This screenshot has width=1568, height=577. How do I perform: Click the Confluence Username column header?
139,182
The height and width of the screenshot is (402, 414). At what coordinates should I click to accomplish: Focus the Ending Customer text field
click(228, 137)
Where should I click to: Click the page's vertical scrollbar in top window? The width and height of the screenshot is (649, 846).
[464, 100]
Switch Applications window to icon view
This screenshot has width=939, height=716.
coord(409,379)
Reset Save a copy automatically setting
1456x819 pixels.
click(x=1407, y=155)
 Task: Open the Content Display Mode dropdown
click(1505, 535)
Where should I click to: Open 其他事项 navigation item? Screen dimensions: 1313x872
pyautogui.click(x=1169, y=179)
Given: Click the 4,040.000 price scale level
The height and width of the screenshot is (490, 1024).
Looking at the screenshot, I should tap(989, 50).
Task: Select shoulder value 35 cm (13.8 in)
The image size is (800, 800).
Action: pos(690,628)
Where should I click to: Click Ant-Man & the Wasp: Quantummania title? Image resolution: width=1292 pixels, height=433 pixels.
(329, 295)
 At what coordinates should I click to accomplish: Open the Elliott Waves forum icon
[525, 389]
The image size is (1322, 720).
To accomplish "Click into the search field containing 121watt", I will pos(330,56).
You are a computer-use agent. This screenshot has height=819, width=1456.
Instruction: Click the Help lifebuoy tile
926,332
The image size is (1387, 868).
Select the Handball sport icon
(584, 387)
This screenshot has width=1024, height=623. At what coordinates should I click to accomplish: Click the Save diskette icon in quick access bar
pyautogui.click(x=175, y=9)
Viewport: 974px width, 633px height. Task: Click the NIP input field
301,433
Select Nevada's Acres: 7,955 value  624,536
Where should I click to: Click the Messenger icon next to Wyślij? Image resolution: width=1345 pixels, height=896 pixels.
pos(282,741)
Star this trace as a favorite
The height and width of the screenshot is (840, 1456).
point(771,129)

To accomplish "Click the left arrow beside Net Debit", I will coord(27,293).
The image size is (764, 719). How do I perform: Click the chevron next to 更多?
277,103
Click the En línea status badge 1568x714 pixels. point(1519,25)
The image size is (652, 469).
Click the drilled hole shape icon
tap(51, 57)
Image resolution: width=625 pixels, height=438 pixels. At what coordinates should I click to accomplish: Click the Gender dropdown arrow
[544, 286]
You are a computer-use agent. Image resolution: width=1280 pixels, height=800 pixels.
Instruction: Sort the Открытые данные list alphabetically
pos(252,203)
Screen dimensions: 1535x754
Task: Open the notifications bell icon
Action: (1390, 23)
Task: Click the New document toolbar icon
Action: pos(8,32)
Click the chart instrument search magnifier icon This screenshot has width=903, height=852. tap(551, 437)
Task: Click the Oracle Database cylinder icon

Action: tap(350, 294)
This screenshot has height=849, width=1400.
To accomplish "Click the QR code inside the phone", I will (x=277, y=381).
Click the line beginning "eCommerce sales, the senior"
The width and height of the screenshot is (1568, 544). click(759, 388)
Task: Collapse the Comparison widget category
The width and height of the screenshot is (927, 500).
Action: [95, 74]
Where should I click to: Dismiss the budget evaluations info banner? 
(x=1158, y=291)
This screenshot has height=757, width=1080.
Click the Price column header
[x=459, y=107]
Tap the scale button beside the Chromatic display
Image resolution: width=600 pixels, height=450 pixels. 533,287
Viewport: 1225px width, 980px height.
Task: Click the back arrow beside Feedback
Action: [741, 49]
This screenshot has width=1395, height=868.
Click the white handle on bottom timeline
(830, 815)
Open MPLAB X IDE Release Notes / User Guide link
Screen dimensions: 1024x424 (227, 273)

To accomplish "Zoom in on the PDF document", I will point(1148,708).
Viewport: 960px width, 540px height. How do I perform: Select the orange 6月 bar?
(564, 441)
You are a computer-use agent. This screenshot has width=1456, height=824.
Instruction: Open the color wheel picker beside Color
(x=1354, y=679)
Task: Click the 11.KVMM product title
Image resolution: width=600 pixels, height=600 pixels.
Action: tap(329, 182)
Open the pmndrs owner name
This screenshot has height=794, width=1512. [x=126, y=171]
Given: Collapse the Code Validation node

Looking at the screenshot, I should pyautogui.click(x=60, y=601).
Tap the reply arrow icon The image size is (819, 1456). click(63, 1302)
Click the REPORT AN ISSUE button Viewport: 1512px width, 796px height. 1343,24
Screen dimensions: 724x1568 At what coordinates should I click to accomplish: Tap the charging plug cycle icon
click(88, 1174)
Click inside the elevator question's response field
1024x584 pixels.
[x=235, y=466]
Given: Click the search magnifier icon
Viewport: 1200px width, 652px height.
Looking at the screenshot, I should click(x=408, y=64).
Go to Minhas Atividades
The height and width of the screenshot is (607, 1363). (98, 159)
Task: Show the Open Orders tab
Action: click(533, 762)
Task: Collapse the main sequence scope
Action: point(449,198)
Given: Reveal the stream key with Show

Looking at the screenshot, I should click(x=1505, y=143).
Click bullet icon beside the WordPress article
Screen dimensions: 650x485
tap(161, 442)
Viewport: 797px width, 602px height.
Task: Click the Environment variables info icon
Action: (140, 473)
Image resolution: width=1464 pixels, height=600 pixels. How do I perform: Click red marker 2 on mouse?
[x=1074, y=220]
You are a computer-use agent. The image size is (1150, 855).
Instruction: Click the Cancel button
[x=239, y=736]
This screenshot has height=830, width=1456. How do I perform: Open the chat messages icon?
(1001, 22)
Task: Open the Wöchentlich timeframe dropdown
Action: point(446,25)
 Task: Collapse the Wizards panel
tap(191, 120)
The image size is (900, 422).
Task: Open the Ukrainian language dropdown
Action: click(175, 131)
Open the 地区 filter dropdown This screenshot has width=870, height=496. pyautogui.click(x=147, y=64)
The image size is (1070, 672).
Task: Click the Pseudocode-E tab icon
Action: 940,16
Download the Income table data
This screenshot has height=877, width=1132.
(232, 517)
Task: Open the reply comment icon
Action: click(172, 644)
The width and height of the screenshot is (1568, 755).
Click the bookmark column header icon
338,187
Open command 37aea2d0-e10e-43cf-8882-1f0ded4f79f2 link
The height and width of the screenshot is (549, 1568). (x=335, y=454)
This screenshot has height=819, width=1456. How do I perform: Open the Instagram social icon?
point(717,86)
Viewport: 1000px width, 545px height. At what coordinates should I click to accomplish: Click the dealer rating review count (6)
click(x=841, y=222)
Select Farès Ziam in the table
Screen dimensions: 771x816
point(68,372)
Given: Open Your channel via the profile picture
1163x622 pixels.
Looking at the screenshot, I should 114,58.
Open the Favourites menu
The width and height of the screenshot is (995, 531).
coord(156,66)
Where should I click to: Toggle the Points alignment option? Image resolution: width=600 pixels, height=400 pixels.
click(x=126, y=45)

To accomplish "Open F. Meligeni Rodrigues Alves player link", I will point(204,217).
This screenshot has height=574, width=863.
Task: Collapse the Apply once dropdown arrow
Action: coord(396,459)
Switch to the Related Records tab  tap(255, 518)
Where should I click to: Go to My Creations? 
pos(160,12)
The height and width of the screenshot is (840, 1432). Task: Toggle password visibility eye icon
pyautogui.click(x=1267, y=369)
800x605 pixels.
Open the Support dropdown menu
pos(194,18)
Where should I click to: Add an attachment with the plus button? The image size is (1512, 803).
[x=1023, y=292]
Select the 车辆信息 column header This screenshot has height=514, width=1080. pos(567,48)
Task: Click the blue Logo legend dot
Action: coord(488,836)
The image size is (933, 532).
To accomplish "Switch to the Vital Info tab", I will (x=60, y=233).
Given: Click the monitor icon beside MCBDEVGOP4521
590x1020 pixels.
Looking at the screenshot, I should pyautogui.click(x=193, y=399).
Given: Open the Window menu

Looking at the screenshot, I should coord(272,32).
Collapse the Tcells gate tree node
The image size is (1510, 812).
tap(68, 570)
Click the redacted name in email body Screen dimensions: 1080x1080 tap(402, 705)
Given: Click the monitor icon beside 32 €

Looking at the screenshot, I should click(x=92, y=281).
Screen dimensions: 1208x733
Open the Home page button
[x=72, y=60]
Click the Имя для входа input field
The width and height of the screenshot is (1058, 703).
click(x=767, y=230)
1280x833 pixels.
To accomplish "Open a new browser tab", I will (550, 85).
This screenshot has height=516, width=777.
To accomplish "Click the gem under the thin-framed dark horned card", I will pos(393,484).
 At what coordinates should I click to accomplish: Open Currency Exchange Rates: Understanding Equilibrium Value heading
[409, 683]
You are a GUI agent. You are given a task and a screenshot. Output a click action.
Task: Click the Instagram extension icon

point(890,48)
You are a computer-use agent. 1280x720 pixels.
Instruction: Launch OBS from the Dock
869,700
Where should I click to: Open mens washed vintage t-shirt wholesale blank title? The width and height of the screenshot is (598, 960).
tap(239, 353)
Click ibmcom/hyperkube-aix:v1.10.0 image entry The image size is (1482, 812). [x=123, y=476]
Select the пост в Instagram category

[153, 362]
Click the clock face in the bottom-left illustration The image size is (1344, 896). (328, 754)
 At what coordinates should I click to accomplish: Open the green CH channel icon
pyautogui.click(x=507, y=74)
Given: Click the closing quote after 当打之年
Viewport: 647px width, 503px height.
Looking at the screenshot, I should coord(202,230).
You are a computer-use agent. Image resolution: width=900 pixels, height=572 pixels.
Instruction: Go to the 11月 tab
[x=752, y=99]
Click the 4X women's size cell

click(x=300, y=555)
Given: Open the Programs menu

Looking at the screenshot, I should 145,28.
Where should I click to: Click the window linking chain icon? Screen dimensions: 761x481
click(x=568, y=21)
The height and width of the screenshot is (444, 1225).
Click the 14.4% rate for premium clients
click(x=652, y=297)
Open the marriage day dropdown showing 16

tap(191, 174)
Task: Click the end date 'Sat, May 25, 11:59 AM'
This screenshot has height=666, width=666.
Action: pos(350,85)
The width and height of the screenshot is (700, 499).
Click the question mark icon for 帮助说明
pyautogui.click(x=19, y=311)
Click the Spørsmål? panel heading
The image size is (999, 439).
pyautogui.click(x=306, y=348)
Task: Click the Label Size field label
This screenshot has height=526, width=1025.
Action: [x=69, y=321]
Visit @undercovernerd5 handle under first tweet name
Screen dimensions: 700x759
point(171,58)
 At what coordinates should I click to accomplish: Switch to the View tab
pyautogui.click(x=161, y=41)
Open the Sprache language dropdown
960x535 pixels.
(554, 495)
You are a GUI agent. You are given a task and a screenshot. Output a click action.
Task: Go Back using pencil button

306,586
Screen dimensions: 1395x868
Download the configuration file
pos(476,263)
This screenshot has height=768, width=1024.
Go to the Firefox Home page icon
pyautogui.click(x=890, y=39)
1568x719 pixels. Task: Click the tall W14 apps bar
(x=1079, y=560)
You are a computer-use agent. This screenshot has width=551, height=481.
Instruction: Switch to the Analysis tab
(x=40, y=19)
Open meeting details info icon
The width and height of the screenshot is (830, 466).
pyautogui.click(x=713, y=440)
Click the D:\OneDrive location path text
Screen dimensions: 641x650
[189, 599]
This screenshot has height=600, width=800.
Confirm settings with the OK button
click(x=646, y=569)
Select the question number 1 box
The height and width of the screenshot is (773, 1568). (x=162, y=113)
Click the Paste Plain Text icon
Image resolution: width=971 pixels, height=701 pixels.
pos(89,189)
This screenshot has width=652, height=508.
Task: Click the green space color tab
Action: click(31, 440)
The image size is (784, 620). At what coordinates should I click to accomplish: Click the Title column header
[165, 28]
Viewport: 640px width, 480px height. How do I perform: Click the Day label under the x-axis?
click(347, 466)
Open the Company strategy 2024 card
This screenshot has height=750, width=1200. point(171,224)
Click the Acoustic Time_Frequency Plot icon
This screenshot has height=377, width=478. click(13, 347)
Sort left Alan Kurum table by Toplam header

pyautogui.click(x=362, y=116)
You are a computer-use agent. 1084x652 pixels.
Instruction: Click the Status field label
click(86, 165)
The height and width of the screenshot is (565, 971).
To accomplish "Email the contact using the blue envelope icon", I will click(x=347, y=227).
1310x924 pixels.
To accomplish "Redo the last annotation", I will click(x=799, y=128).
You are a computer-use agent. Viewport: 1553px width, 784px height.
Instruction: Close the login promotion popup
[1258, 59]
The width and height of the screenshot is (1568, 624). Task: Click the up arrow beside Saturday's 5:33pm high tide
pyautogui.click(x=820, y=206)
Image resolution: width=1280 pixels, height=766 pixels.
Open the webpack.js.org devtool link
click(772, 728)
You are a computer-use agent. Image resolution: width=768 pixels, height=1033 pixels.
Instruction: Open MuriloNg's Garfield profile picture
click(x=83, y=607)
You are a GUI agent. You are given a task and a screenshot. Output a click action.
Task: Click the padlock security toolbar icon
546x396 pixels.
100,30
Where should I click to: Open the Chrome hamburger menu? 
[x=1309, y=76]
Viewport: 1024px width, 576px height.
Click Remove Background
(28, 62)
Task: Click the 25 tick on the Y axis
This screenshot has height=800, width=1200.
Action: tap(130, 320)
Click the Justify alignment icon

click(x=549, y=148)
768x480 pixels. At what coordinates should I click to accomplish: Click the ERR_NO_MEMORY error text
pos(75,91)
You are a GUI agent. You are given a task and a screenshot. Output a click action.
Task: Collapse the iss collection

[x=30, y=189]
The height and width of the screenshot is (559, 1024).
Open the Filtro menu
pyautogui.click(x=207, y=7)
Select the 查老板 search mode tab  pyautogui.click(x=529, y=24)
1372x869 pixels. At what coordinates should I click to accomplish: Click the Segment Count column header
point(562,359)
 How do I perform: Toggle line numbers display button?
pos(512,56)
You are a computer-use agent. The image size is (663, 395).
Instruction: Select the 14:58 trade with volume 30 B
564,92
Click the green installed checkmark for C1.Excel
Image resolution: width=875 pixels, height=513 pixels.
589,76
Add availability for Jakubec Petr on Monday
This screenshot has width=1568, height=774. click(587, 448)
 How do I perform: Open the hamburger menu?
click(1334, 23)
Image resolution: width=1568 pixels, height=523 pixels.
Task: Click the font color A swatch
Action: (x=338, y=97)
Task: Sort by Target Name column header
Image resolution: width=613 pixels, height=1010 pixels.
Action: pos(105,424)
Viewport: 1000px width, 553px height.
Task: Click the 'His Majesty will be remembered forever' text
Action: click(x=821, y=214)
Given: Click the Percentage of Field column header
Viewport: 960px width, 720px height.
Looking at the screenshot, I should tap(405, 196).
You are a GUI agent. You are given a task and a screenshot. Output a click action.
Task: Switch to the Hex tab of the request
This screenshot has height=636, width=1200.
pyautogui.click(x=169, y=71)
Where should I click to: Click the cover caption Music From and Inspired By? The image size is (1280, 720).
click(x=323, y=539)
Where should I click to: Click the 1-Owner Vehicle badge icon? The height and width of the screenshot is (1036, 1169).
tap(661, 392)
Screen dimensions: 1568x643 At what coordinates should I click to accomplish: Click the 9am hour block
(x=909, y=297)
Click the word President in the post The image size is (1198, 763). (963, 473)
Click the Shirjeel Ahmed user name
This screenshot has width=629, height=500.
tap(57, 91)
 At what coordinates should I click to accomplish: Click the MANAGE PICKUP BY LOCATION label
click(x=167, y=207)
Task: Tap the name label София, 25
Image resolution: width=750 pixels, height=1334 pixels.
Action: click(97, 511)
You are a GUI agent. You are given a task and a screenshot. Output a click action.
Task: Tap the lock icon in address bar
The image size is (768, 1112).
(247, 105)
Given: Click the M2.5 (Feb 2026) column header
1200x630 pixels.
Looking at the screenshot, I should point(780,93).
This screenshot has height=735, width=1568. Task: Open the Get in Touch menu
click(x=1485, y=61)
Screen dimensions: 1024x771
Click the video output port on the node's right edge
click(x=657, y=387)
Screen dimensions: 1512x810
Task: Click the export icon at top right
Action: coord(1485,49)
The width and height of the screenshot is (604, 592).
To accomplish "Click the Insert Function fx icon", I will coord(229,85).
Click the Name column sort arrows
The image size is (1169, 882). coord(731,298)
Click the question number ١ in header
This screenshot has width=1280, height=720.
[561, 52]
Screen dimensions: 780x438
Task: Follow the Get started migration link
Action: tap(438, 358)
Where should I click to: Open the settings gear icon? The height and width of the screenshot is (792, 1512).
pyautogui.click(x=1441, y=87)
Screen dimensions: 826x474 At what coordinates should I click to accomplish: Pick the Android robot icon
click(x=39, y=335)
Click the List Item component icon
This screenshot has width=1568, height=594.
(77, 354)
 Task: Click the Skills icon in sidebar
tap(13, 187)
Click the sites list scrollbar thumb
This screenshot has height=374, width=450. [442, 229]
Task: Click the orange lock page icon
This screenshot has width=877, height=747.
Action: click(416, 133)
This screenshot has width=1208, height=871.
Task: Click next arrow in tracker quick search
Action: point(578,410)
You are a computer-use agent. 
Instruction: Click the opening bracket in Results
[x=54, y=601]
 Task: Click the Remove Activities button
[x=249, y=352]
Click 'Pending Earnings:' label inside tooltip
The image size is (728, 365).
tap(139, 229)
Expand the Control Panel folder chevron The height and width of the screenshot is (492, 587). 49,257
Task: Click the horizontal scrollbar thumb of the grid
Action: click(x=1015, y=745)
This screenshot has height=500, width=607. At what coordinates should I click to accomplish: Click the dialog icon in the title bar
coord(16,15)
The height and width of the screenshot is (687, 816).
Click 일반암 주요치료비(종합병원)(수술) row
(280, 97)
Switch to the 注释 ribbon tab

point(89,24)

_ _ _

• [TASK GOAL]:
Transcribe only the lines from the beginning of the entries to the line with "agent. This screenshot has height=819, width=1456.", inclusive, exactly as written.

• [RESPONSE BOX]:
This screenshot has width=1568, height=577. How do I perform: Click the Confluence Username column header?
139,182
The height and width of the screenshot is (402, 414). At what coordinates should I click to accomplish: Focus the Ending Customer text field
click(228, 137)
Where should I click to: Click the page's vertical scrollbar in top window? The width and height of the screenshot is (649, 846).
[464, 100]
Switch Applications window to icon view
This screenshot has width=939, height=716.
coord(409,379)
Reset Save a copy automatically setting
1456x819 pixels.
click(x=1407, y=155)
 Task: Open the Content Display Mode dropdown
click(1505, 535)
Where should I click to: Open 其他事项 navigation item? Screen dimensions: 1313x872
pyautogui.click(x=1169, y=179)
Given: Click the 4,040.000 price scale level
The height and width of the screenshot is (490, 1024).
Looking at the screenshot, I should tap(989, 50).
Task: Select shoulder value 35 cm (13.8 in)
The image size is (800, 800).
Action: pos(690,628)
Where should I click to: Click Ant-Man & the Wasp: Quantummania title? Image resolution: width=1292 pixels, height=433 pixels.
(329, 295)
 At what coordinates should I click to accomplish: Open the Elliott Waves forum icon
[525, 389]
The image size is (1322, 720).
To accomplish "Click into the search field containing 121watt", I will pos(330,56).
You are a computer-use agent. This screenshot has height=819, width=1456.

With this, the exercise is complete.